Despite action, many remain unimpressed


Some working the corridors of the converted football stadium where talks are taking place say the United States looks good only in contrast to Australia and Japan, both of which are reneging on emissions pledges. And, others point out, any shift in tenor from Stern and his team has not translated into new positions that developing countries find more favorable.

America's near-term pledge to cut greenhouse gas emissions 17 percent below 2005 levels this decade is far too low for the world's largest historical climate polluter, activists say, and it isn't likely to be ratcheted up. The United States also remains adamant that offering voluntary emissions pledges, which hopefully add up to avoid catastrophic warming levels, is the best way to fashion a new global agreement on the horizon for 2015.

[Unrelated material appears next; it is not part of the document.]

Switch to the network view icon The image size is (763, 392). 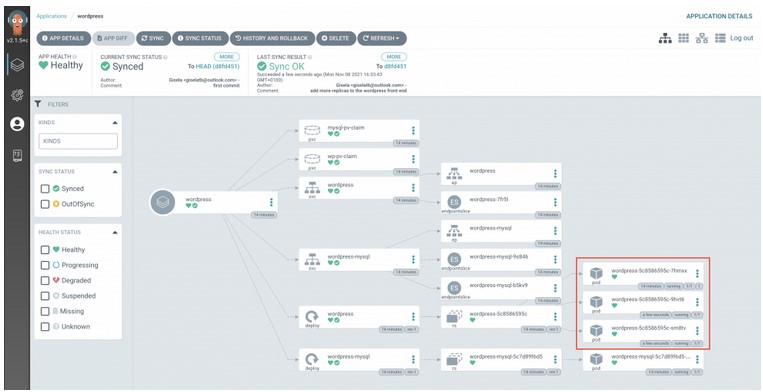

The delegation here in recent days has been accused of watering down an attempt to help vulnerable nations address unavoidable losses and damages from climate change, and has also declared that there will be no new firm pledges in Warsaw of aid for the most vulnerable.

"Somehow, when they negotiate, they always find some way to excuse themselves from doing anything," said Lucille Sering, secretary of the Climate Change Commission of the Philippines. "It's always either they can't do this or they can't do that" (Greenwire, Nov. 19).

Agreed Prakash Mathema of Nepal, who is leading negotiations for the least developed countries, "It's good that the country is acting domestically, but we want numbers. We want clear words, not vague promises."

A strategic shift

Yet the change in tone in Warsaw this year is undeniable.

Those friendly to the United States say it stems largely from the Climate Action Plan that Obama unveiled in June, which calls for new carbon emissions limits on new power plants and other rules that -- along with an ailing economy and natural gas boom -- are putting the United States on a path to meeting its 17 percent target.

With a successful 2012 re-election campaign now behind him, Obama is no longer shy about touting to the world the existing authority he is using on climate change in the absence of congressional action. That, too, has made a difference, said Harvard University economist Robert Stavins.

"Before the election, they didn't want to talk about it," Stavins said, noting that the administration worried that speaking "too loudly" on the international circuit about plans to invoke regulatory authority on emissions would invite attacks from Republicans.

"It is a situation now where the president is willing to do more in his last term, and we can really see more ambition than before," acknowledged Tosi Mpanu, who leads a group of African negotiators to the U.N. climate talks and in previous years has lambasted U.S. inaction.

Iain Keith, a senior campaigner at the global online advocacy group, said being able to show progress domestically has not only bought goodwill but also helped the United States tactically as it tries to push emerging big emitters to take on more responsibility.

"Their whole diplomatic strategy has been not to promise more than they can do," Keith said. Now, "they can back up what they're saying at the talks with what they're doing at home."

'Ready to play ball'?

With two official negotiating days left in Warsaw, things could still go south for global opinion of the United States. But one senior European leader said that for the first time, it seems the administration "really wants to play ball and get something done" on a global 2015 deal. Many attributed that to Secretary of State John Kerry, a longtime supporter of the global talks who has made a point of raising the profile of climate action in the State Department and weaving the issue into his diplomacy.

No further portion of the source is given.